What the task asks:
Reproduce all of the data exactly as written.

Records supplied:
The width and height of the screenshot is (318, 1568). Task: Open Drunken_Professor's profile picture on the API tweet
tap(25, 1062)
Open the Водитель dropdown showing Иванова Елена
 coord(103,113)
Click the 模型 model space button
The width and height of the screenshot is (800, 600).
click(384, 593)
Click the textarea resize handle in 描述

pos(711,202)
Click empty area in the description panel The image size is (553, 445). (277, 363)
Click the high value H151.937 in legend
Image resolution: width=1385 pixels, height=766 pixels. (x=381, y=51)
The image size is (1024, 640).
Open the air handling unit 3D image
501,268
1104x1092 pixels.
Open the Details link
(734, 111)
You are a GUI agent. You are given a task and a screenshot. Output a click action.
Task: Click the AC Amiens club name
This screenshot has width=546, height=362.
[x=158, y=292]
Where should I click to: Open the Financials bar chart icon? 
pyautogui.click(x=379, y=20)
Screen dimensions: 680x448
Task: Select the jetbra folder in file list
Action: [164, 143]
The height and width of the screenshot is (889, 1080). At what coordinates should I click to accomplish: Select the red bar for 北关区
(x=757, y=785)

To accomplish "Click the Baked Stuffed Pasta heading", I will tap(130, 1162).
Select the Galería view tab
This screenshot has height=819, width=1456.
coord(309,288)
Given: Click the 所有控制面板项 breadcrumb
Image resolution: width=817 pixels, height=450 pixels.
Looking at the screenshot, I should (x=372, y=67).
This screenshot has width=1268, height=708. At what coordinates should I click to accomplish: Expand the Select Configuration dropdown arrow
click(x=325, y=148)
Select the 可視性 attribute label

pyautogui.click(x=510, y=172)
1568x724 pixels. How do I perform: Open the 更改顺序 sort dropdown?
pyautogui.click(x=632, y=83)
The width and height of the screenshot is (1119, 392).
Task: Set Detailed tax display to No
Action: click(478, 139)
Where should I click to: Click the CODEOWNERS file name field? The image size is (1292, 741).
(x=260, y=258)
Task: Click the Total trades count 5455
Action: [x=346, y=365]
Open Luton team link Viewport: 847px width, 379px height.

Exercise response:
The width and height of the screenshot is (318, 1568). Task: Open Drunken_Professor's profile picture on the API tweet
tap(25, 1062)
Open the Водитель dropdown showing Иванова Елена
 coord(103,113)
Click the 模型 model space button
The width and height of the screenshot is (800, 600).
click(384, 593)
Click the textarea resize handle in 描述

pos(711,202)
Click empty area in the description panel The image size is (553, 445). (277, 363)
Click the high value H151.937 in legend
Image resolution: width=1385 pixels, height=766 pixels. (x=381, y=51)
The image size is (1024, 640).
Open the air handling unit 3D image
501,268
1104x1092 pixels.
Open the Details link
(734, 111)
You are a GUI agent. You are given a task and a screenshot. Output a click action.
Task: Click the AC Amiens club name
This screenshot has width=546, height=362.
[x=158, y=292]
Where should I click to: Open the Financials bar chart icon? 
pyautogui.click(x=379, y=20)
Screen dimensions: 680x448
Task: Select the jetbra folder in file list
Action: [164, 143]
The height and width of the screenshot is (889, 1080). At what coordinates should I click to accomplish: Select the red bar for 北关区
(x=757, y=785)

To accomplish "Click the Baked Stuffed Pasta heading", I will tap(130, 1162).
Select the Galería view tab
This screenshot has height=819, width=1456.
coord(309,288)
Given: Click the 所有控制面板项 breadcrumb
Image resolution: width=817 pixels, height=450 pixels.
Looking at the screenshot, I should (x=372, y=67).
This screenshot has width=1268, height=708. At what coordinates should I click to accomplish: Expand the Select Configuration dropdown arrow
click(x=325, y=148)
Select the 可視性 attribute label

pyautogui.click(x=510, y=172)
1568x724 pixels. How do I perform: Open the 更改顺序 sort dropdown?
pyautogui.click(x=632, y=83)
The width and height of the screenshot is (1119, 392).
Task: Set Detailed tax display to No
Action: click(478, 139)
Where should I click to: Click the CODEOWNERS file name field? The image size is (1292, 741).
(x=260, y=258)
Task: Click the Total trades count 5455
Action: [x=346, y=365]
Open Luton team link Viewport: 847px width, 379px height.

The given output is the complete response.